Item coordinate data
────

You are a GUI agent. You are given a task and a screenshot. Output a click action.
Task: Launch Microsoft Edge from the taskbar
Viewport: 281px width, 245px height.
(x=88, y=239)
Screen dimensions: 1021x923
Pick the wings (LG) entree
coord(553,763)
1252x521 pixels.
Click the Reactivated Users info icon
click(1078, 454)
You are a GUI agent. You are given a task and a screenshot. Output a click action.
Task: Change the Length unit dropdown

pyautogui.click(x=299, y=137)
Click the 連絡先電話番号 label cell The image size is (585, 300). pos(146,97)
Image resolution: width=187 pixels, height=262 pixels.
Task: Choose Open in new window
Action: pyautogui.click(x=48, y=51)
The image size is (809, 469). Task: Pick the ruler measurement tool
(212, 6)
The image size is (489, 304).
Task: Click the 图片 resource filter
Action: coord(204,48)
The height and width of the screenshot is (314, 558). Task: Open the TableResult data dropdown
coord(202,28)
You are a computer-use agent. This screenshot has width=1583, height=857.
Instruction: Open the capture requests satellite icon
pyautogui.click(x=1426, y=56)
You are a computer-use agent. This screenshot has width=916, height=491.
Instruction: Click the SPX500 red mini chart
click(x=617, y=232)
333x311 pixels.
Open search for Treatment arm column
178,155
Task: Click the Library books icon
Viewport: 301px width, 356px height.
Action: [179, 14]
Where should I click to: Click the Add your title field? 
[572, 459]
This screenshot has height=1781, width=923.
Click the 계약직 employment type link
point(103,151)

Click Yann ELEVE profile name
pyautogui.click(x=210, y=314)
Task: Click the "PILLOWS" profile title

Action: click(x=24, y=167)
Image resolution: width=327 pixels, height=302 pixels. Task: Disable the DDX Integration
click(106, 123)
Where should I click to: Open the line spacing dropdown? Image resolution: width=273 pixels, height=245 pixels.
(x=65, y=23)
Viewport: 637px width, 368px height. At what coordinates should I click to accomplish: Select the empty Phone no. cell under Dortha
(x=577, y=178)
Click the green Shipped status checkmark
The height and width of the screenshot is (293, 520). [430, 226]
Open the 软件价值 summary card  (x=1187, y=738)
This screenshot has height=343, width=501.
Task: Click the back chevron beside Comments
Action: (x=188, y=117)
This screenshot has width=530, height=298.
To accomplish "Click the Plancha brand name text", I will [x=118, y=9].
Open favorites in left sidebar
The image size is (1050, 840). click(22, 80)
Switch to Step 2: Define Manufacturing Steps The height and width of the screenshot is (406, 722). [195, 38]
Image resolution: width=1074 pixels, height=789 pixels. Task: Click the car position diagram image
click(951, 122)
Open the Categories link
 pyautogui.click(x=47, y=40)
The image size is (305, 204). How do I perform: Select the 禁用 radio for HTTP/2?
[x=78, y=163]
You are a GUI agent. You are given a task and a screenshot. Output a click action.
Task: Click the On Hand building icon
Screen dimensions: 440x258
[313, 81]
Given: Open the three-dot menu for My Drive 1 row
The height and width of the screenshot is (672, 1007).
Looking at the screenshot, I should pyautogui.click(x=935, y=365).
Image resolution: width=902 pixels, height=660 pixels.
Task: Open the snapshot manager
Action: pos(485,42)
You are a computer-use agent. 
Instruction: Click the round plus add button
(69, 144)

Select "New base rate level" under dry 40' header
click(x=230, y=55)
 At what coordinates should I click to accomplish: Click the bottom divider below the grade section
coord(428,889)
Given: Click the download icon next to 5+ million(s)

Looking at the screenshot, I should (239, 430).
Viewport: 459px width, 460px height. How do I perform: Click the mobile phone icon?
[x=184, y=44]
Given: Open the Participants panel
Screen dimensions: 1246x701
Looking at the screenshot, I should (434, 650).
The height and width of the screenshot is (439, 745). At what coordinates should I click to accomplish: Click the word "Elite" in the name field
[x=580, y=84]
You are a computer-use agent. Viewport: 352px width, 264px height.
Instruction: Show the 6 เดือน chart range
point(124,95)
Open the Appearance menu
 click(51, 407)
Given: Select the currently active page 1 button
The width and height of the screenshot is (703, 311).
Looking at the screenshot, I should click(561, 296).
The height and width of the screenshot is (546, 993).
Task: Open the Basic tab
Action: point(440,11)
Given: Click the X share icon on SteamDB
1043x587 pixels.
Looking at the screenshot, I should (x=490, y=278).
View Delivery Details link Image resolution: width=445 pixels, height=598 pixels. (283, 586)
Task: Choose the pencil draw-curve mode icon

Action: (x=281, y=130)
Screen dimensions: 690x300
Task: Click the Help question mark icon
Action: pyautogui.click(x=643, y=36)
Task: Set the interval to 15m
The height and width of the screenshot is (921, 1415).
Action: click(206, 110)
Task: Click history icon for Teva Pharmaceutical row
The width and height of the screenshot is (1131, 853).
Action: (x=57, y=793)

────

▶ Set problem:
Extract every line of the items above, reproducing each one verbatim.

▶ Correct response:
You are a GUI agent. You are given a task and a screenshot. Output a click action.
Task: Launch Microsoft Edge from the taskbar
Viewport: 281px width, 245px height.
(x=88, y=239)
Screen dimensions: 1021x923
Pick the wings (LG) entree
coord(553,763)
1252x521 pixels.
Click the Reactivated Users info icon
click(1078, 454)
You are a GUI agent. You are given a task and a screenshot. Output a click action.
Task: Change the Length unit dropdown

pyautogui.click(x=299, y=137)
Click the 連絡先電話番号 label cell The image size is (585, 300). pos(146,97)
Image resolution: width=187 pixels, height=262 pixels.
Task: Choose Open in new window
Action: pyautogui.click(x=48, y=51)
The image size is (809, 469). Task: Pick the ruler measurement tool
(212, 6)
The image size is (489, 304).
Task: Click the 图片 resource filter
Action: coord(204,48)
The height and width of the screenshot is (314, 558). Task: Open the TableResult data dropdown
coord(202,28)
You are a computer-use agent. This screenshot has width=1583, height=857.
Instruction: Open the capture requests satellite icon
pyautogui.click(x=1426, y=56)
You are a computer-use agent. This screenshot has width=916, height=491.
Instruction: Click the SPX500 red mini chart
click(x=617, y=232)
333x311 pixels.
Open search for Treatment arm column
178,155
Task: Click the Library books icon
Viewport: 301px width, 356px height.
Action: [179, 14]
Where should I click to: Click the Add your title field? 
[572, 459]
This screenshot has height=1781, width=923.
Click the 계약직 employment type link
point(103,151)

Click Yann ELEVE profile name
pyautogui.click(x=210, y=314)
Task: Click the "PILLOWS" profile title

Action: click(x=24, y=167)
Image resolution: width=327 pixels, height=302 pixels. Task: Disable the DDX Integration
click(106, 123)
Where should I click to: Open the line spacing dropdown? Image resolution: width=273 pixels, height=245 pixels.
(x=65, y=23)
Viewport: 637px width, 368px height. At what coordinates should I click to accomplish: Select the empty Phone no. cell under Dortha
(x=577, y=178)
Click the green Shipped status checkmark
The height and width of the screenshot is (293, 520). [430, 226]
Open the 软件价值 summary card  (x=1187, y=738)
This screenshot has height=343, width=501.
Task: Click the back chevron beside Comments
Action: (x=188, y=117)
This screenshot has width=530, height=298.
To accomplish "Click the Plancha brand name text", I will [x=118, y=9].
Open favorites in left sidebar
The image size is (1050, 840). click(22, 80)
Switch to Step 2: Define Manufacturing Steps The height and width of the screenshot is (406, 722). [195, 38]
Image resolution: width=1074 pixels, height=789 pixels. Task: Click the car position diagram image
click(951, 122)
Open the Categories link
 pyautogui.click(x=47, y=40)
The image size is (305, 204). How do I perform: Select the 禁用 radio for HTTP/2?
[x=78, y=163]
You are a GUI agent. You are given a task and a screenshot. Output a click action.
Task: Click the On Hand building icon
Screen dimensions: 440x258
[313, 81]
Given: Open the three-dot menu for My Drive 1 row
The height and width of the screenshot is (672, 1007).
Looking at the screenshot, I should pyautogui.click(x=935, y=365).
Image resolution: width=902 pixels, height=660 pixels.
Task: Open the snapshot manager
Action: pos(485,42)
You are a computer-use agent. 
Instruction: Click the round plus add button
(69, 144)

Select "New base rate level" under dry 40' header
click(x=230, y=55)
 At what coordinates should I click to accomplish: Click the bottom divider below the grade section
coord(428,889)
Given: Click the download icon next to 5+ million(s)

Looking at the screenshot, I should (239, 430).
Viewport: 459px width, 460px height. How do I perform: Click the mobile phone icon?
[x=184, y=44]
Given: Open the Participants panel
Screen dimensions: 1246x701
Looking at the screenshot, I should (434, 650).
The height and width of the screenshot is (439, 745). At what coordinates should I click to accomplish: Click the word "Elite" in the name field
[x=580, y=84]
You are a computer-use agent. Viewport: 352px width, 264px height.
Instruction: Show the 6 เดือน chart range
point(124,95)
Open the Appearance menu
 click(51, 407)
Given: Select the currently active page 1 button
The width and height of the screenshot is (703, 311).
Looking at the screenshot, I should click(561, 296).
The height and width of the screenshot is (546, 993).
Task: Open the Basic tab
Action: point(440,11)
Given: Click the X share icon on SteamDB
1043x587 pixels.
Looking at the screenshot, I should (x=490, y=278).
View Delivery Details link Image resolution: width=445 pixels, height=598 pixels. (283, 586)
Task: Choose the pencil draw-curve mode icon

Action: (x=281, y=130)
Screen dimensions: 690x300
Task: Click the Help question mark icon
Action: pyautogui.click(x=643, y=36)
Task: Set the interval to 15m
The height and width of the screenshot is (921, 1415).
Action: click(206, 110)
Task: Click history icon for Teva Pharmaceutical row
The width and height of the screenshot is (1131, 853).
Action: (x=57, y=793)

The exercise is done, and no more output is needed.